What is the $v$-norm?
Clearly, the $v$-norm is a scaling of the standard "canonical" $\ell_2$-norm $$ \| \alpha \|_{\mathrm{can}} = \| (\sigma_1(\alpha), ..., \sigma_n(\alpha) \|_2$$ Such a norm is sometimes also called "elliptical", since its norm-1-set is an ellipsoid (while the norm-1-set of the canonical norm is clearly a sphere).
What are the implications of having a vector that is short in the $v$-norm? Mainly, it is Prop. 6.5.4, i.e. a vector $\alpha$ that is a shortest (nonzero) vector for an arbitrary $v$-norm is already a minimum for $I$. What is the point of having a minimum for $I$? I will give my thoughts on that in the next section. In particular, I do not think that there is any relevant relationship between the distance of $(\sigma_i(\alpha))_i$ and $v$.
While it does not seem to be very relevant for Alg. 6.5.6, I also want to mention that these norms appear quite naturally when we scale elements by a constant. In particular, if we let $\gamma \in K \setminus \{0\}$, then $$\| \gamma\alpha \|_{\mathrm{can}} = \sum_i \| \sigma_i(\gamma) \|^2 \| \sigma_i(\alpha) \|^2 = \| \alpha \|_v^2$$ for the vector $v_i = 2\ln\| \sigma_i(\gamma) \|$.
What does Cohen use it for?
As far as I can understand, the main use by Cohen is that by using LLL-reduction based on a random $v$-norm (for a not too unbalanced $v$), we can get a randomized minimal element $\alpha$ of an input ideal $I$. The canonical norm does always give a minimal element as well, but there is just one canonical norm, so it allows us to only find a fixed minimal element for the input ideal $I$.
We care about minimal elements, since for a minimal element $\alpha \in I$, the ideal $I/\alpha$ is "small" in the sense that all $\mathfrak{p}$-adic valuations are small in absolute value compared to the size of $\mathfrak{p}$. In particular, this makes us hope that the $\mathfrak{p}$-adic valuations for large $\mathfrak{p}$ (i.e. those not in the factor base) are zero.
The idea of Algorithm 6.5.6 is now to find sufficiently random ideals $I, J$ such that they are in the same ideal class ($I = \alpha J$) and both $I$ and $J$ are small. In this case, we then hope that both factor over the factor base. As an "optimization", we choose $I$ as a product of factor base elements, hence we only have to hope that $J$ factors. The main point is now, that if we just LLL-reduce $I$ along the "canonical" $v = 0$ norm, we get a suitable $\alpha$ that makes $J = I/\alpha$ small, but it is fixed.
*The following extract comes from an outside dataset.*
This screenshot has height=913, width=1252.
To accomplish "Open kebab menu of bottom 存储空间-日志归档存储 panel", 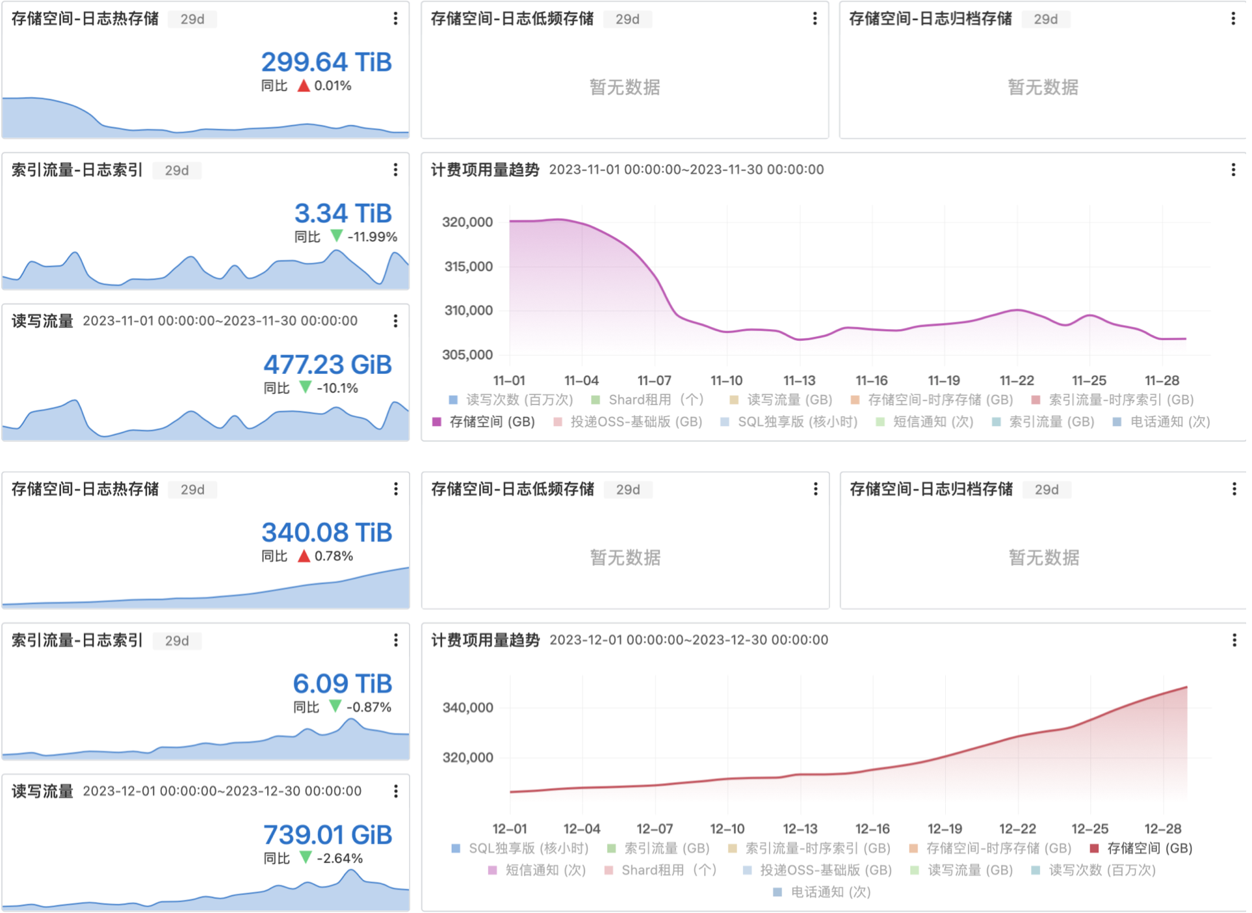I will click(1233, 489).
In particular, if $J$ does not factor over the factor base, then by using another $v$, we can generate another $J'$ and try again.
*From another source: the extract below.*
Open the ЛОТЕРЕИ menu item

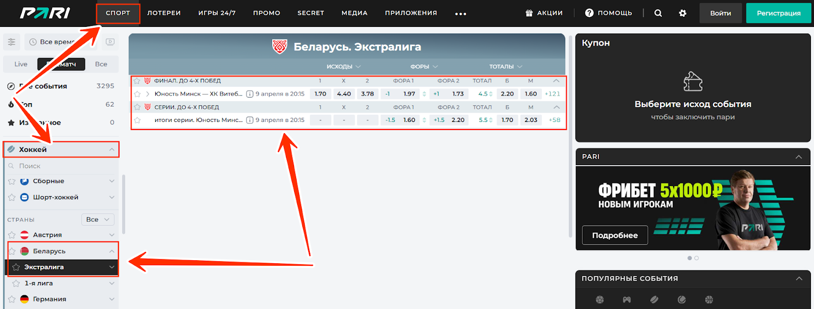coord(164,13)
A remark on step 6. Note that in step 6 of Algorithm 6.5.6, the $v_i$s are not just the components of the vector $v$, but also used as exponents to generate the ideal $I$ as $$ I = \mathfrak{q} \prod_{1 \leq i \leq s} S_i^{v_i} $$ The vector $v$ determining the norm is then built from $v_i$ where $s < i \leq s + n$. I believe that this is just a way to say that both the exponents of the $S_i$ and the vector $v$ are independently random, but using the letter $v$ for both the exponents and the components of $v$ seems to indicate that there is a relationship that I do not think exists.